Przed Senatem zebrała się cała plejada gwiazd opozycji totalnej, nawet tak wyblakłych, jak były lider Komitetu Obrony Demokracji, Mateusz Kijowski. 

Przeciwnicy obecnego rządu, m.in. przedstawiciele KOD, Strajku Kobiet czy Obywateli RP protestują przeciwko projektom Prawa i Sprawiedliwości dotyczącym sądownictwa, nad którymi dyskutuje dziś Senat. Izba Wyższa polskiego parlamentu zmieniła porządek obrad. Pierwotnie o godzinie 16 miała zostać ogłoszona decyzja w sprawie prezydenckiego referendum, jednak na pierwszy plan wysunęła się dyskusja o sądach. 

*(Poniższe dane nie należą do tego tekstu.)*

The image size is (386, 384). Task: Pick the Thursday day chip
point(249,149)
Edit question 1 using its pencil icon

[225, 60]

"Nie pomogą wam kordony, gdy suweren jest wkur….y"- skandowali demonstranci. Hasła w sumie standardowe: "Nie chcemy dyktatury". Nie zabrakło też ataków na szefa MSWiA, Joachima Brudzińskiego, od którego, dla protestujących, "nie ma bardziej paskudnego". 

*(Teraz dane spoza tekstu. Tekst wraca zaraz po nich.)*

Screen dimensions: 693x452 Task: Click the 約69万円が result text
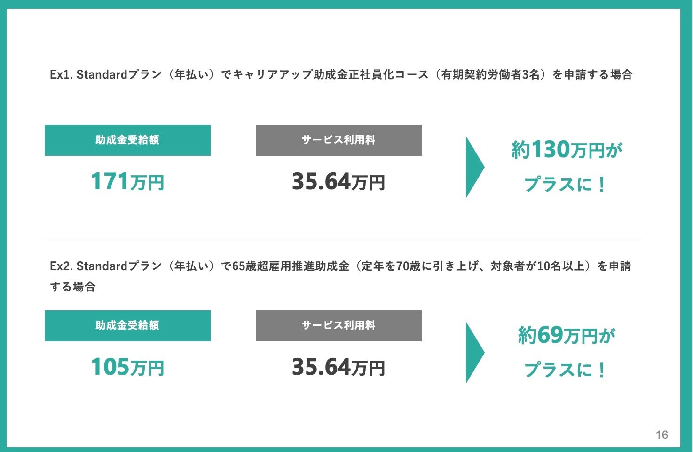pos(567,336)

Nie zabrakło również polityków opozycji. Płomienne przemówienie wygłosił m.in. poseł Platformy Obywatelskiej, Rafał Trzaskowski:

"Najważniejsze jest to, że dzisiaj PiS próbuje dopchnąć tę swoją fantastyczną reformę, która ma nas pozbawić tego, co najważniejsze. Kolejnej niezależnej instytucji, ponieważ oni mają awersję do wszystkiego, co niezależne. My musimy o tym rozmawiać ze wszystkimi, z naszymi przyjaciółmi, rodzinami, co oznacza brak niezależnych sądów. To początek końca demokracji. Jeżeli nie będzie niezależnych sądów, to PiS-owcy zapewnią sobie glejt, który będzie dawał im bezkarność. Nie możemy na to pozwolić i dlatego presja ma sens"- mówił kandydat opozycji na prezydenta Warszawy.